● PROBLEM TO SOLVE: Within the data below, count the lines that include the word "Reload". Provide the number and nothing further.

Records from a data collection
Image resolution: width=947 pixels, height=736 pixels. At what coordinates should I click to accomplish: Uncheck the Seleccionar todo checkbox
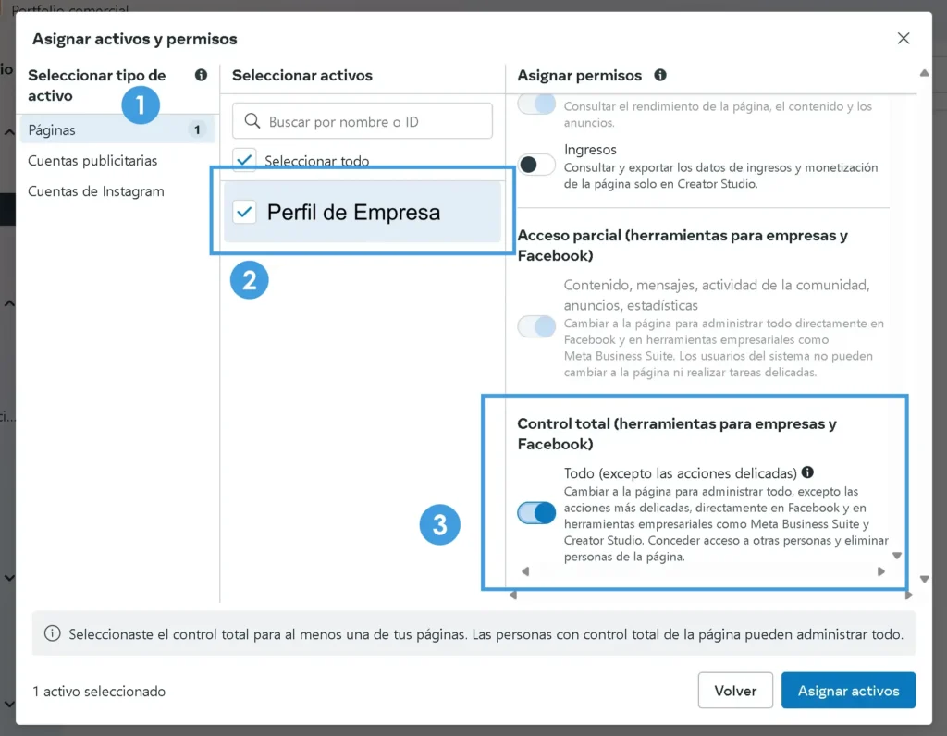click(244, 160)
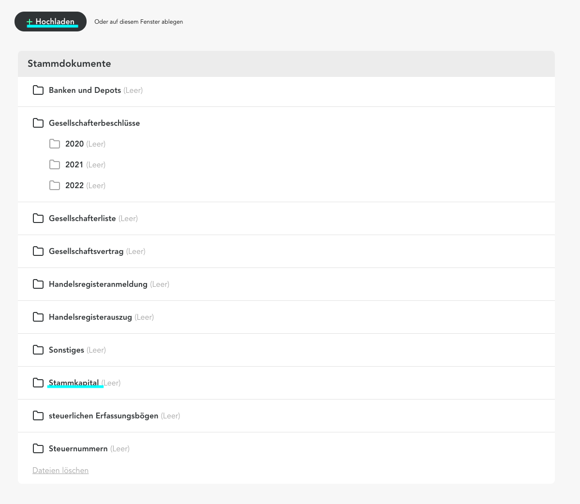580x504 pixels.
Task: Click the Stammdokumente section header
Action: tap(69, 64)
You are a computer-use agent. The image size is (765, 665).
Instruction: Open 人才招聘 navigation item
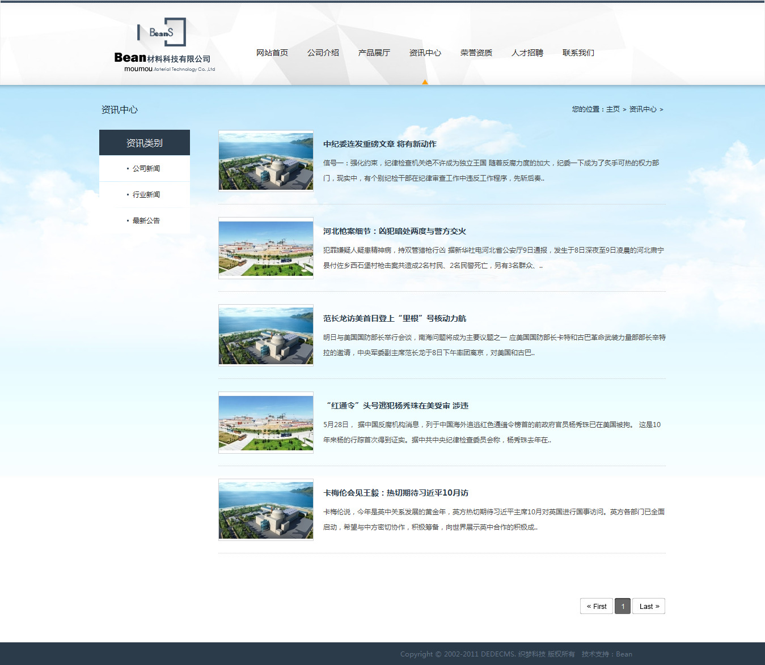pyautogui.click(x=527, y=53)
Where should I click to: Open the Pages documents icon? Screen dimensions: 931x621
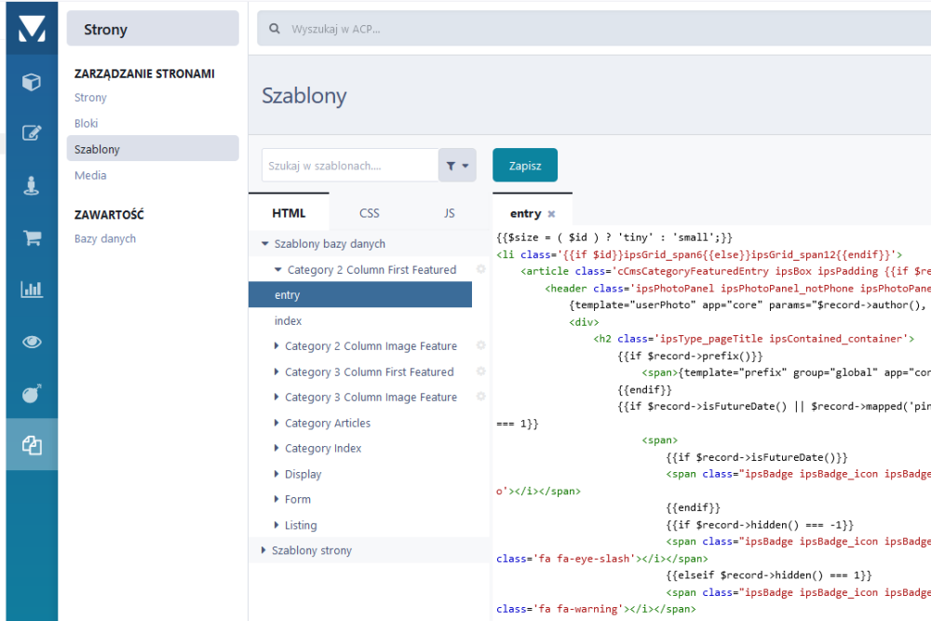click(31, 445)
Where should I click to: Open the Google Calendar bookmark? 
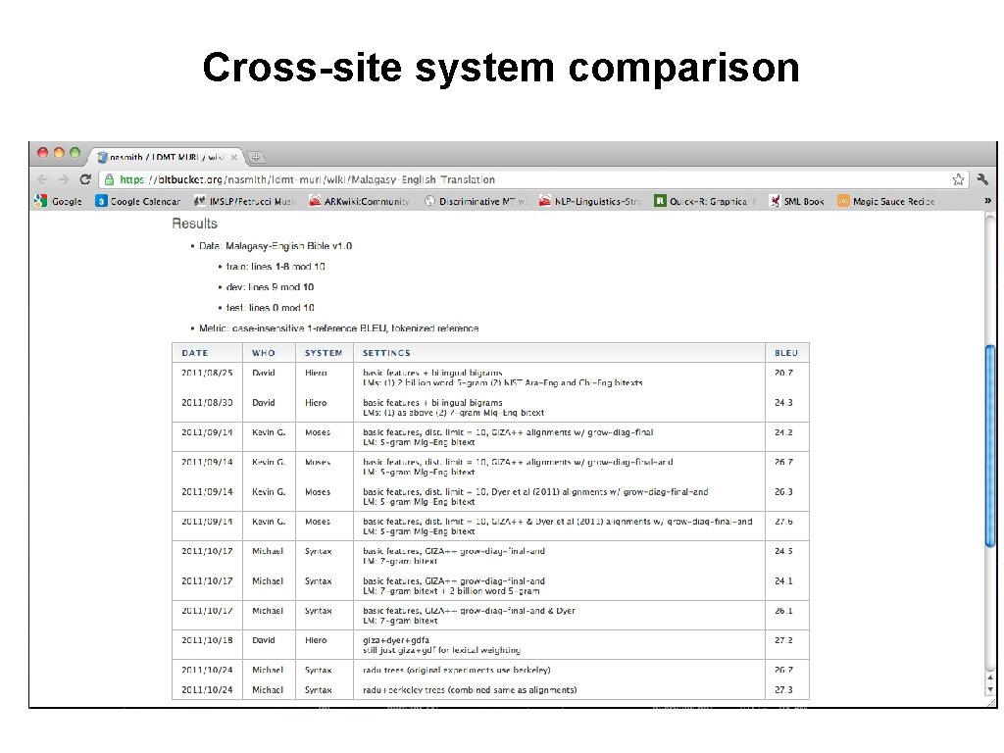(137, 201)
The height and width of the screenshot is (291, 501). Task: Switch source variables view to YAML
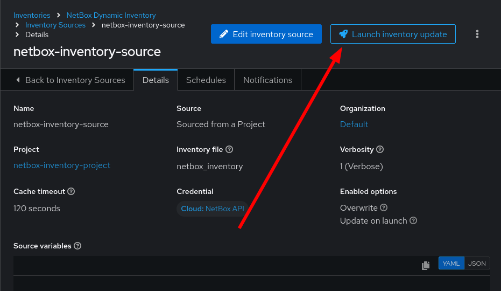(x=451, y=263)
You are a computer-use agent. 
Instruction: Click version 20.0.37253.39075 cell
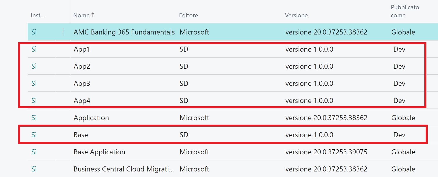coord(326,152)
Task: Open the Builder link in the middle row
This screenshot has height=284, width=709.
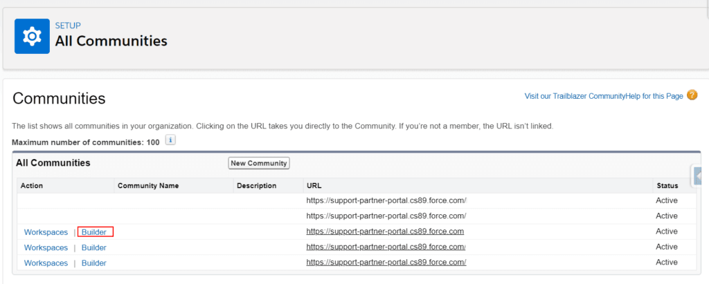Action: pyautogui.click(x=94, y=247)
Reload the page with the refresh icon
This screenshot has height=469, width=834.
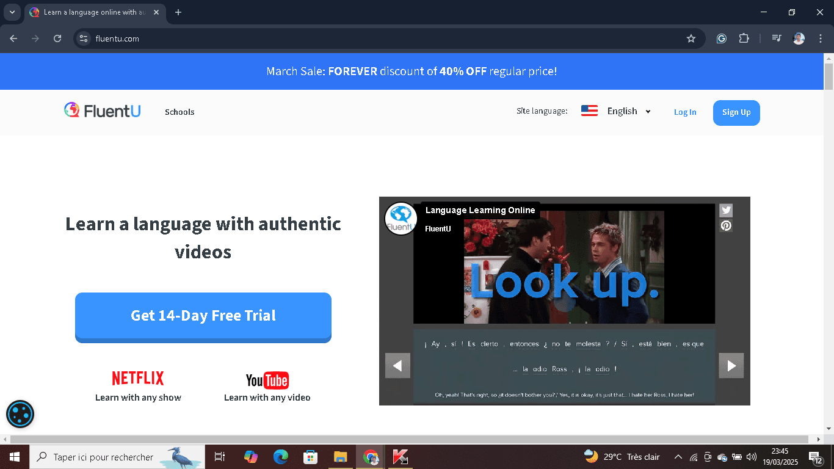tap(57, 38)
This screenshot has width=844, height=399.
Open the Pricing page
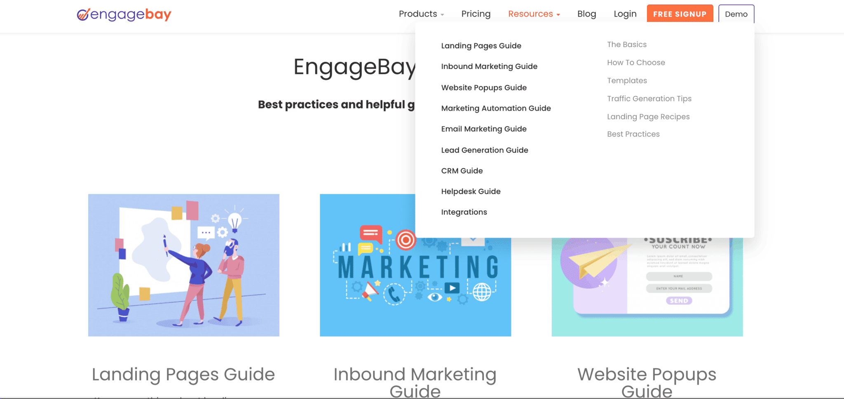coord(476,14)
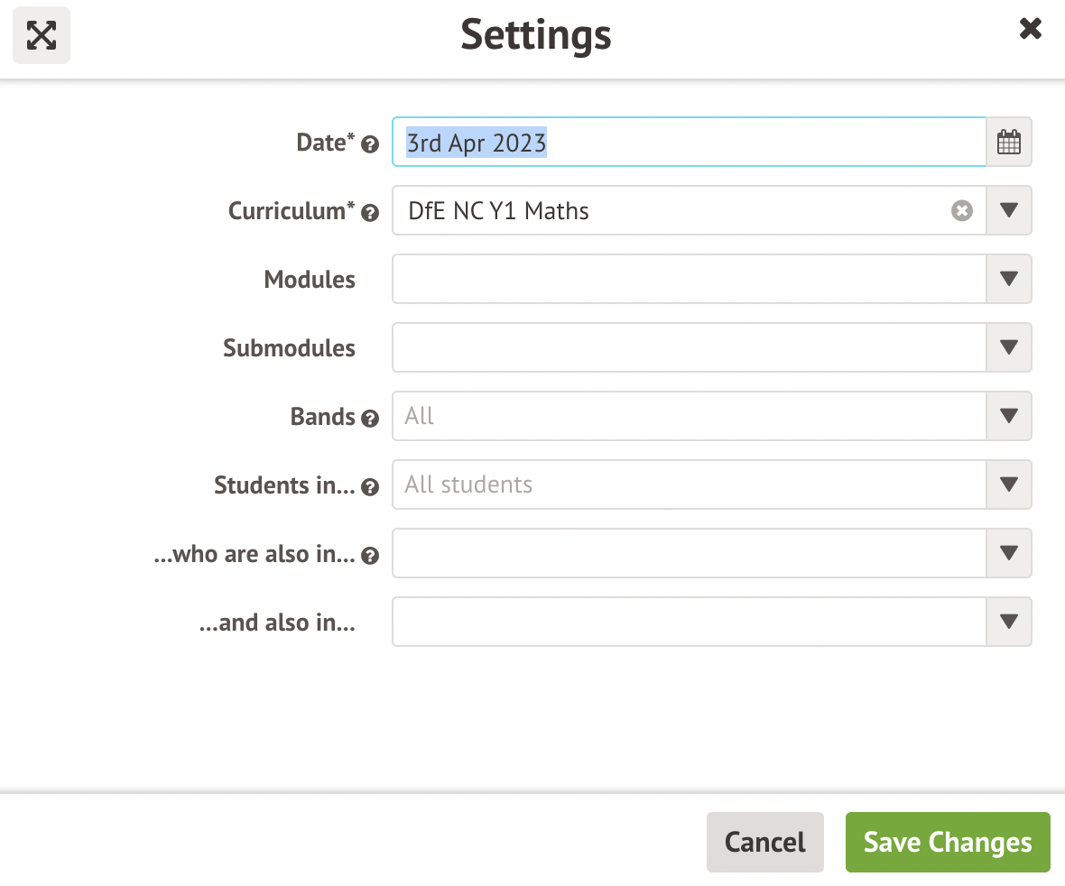Screen dimensions: 1065x886
Task: Open the Students in... help icon
Action: pos(370,486)
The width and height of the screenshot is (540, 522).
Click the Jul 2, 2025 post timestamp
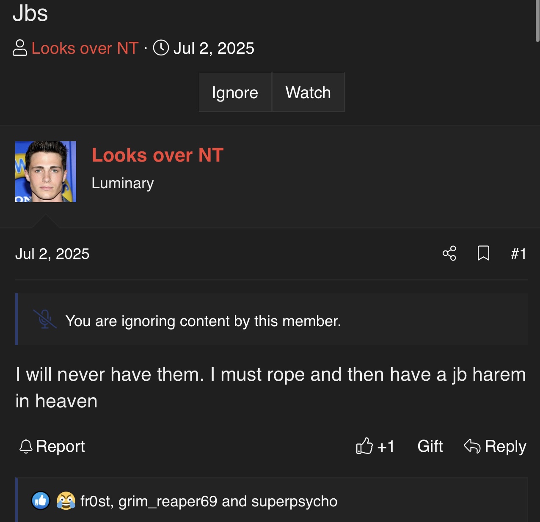[52, 254]
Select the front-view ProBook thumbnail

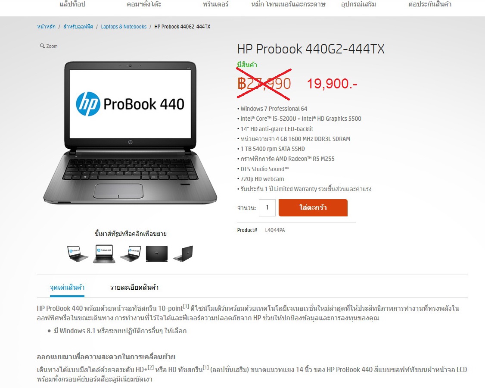(x=104, y=253)
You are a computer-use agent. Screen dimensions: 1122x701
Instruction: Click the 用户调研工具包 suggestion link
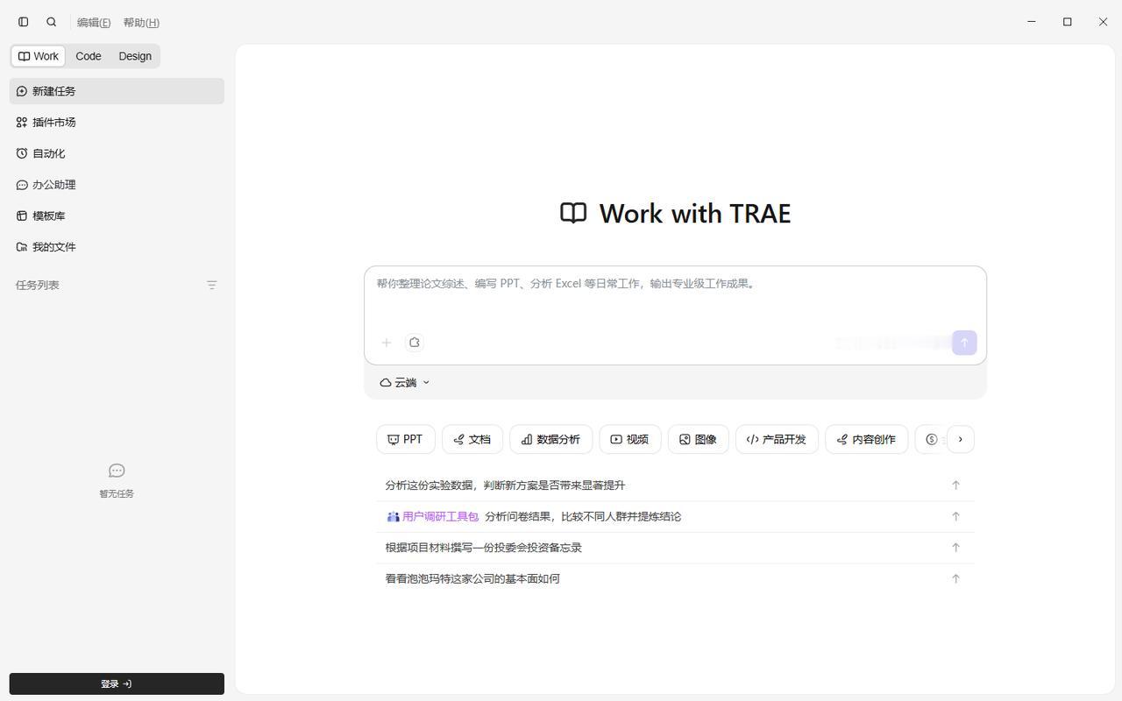(x=440, y=517)
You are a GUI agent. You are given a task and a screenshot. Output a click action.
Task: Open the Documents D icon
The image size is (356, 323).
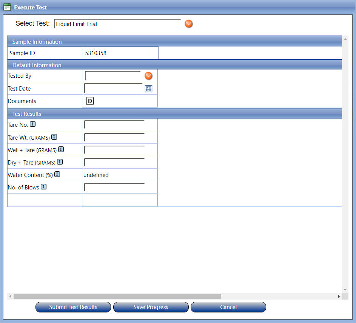coord(90,101)
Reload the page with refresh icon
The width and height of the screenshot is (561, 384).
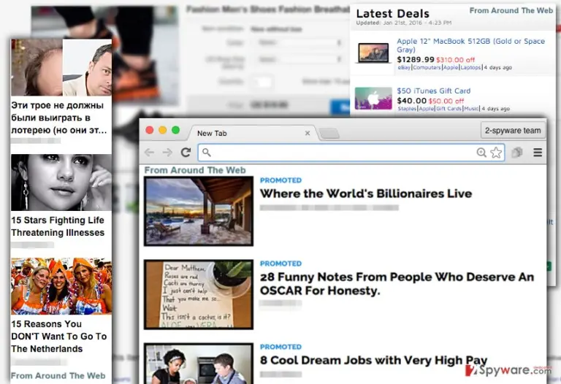pyautogui.click(x=186, y=153)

● FINISHED TASK: 2